Zwar räumte das Gericht ein, dass ein Betriebsleiterwohnhaus in der unmittelbaren Nachbarschaft zu den landwirtschaftlichen Gebäuden dem Betrieb grundsätzlich „förderlich“ ist. Das beantragte Wohnhaus auf dem Grundstück des Klägers „diene“ aber deshalb nicht dem landwirtschaftlichen Betrieb, weil es auf dem Hofgrundstück genug Wohnraum gebe, um auch generationsübergreifend den Fortbestand des Betriebs zu sichern.
Die Richter entschieden, dass sich der Kläger auch nicht nach Treu und Glauben darauf berufen kann, dass alle vier Wohnungen bewohnt sind. Denn er habe seinem Sohn ja den Betrieb übergeben, wohlwissend dass es für ihn dort keine angemessene Wohnung gibt. Dadurch, dass er der Schwester und den Schwiegereltern Wohnungen überlassen habe, sei der Hofstelle Wohnraum entzogen worden.

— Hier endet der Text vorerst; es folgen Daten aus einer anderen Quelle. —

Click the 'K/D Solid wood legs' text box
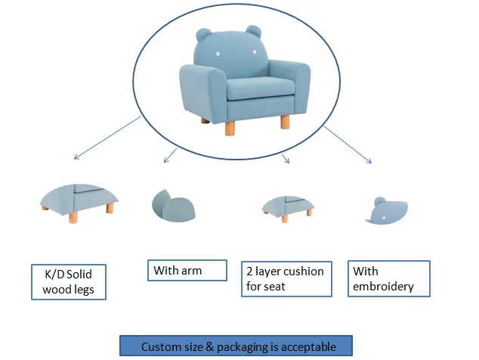click(69, 281)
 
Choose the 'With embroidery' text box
click(390, 278)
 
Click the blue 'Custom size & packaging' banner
click(237, 346)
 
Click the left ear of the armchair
click(203, 35)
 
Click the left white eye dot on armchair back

Auch die ständige Anwesenheit des Betriebsinhabers hielt das Verwaltungsgericht nicht für notwendig, damit die landwirtschaftlichen Maschinen ausreichend vor Diebstahl und Brand geschützt sind, denn Diebe würden genauso gut von den bereits bestehenden Wohnungen abgeschreckt, die sogar näher an den Scheunen und damit an den Maschinen stünden.
Wohnraum für zwei Generationen reicht
Dieser Ansicht schloss sich das Oberverwaltungsgericht (OVG) Lüneburg an und wies damit den Antrag des Klägers ab, mit dem er die Zulassung der Berufung erreichen wollte. Darin hatte er gegen das Urteil des Verwaltungsgerichts eigewandt, er habe seinem Betrieb keinen Wohnraum entzogen, sondern den Wohnraum nur auf Zeit Mitgliedern der Familie überlassen, die darauf angewiesen seien. Das sei eine in der Landwirtschaft übliche familiäre Solidaritätsleistung. Das Gericht könne auch nicht vorschreiben, seinen Sohn und künftigen Betriebsinhaber auf eine Wohngemeinschaft mit dessen Bruder zu verweisen.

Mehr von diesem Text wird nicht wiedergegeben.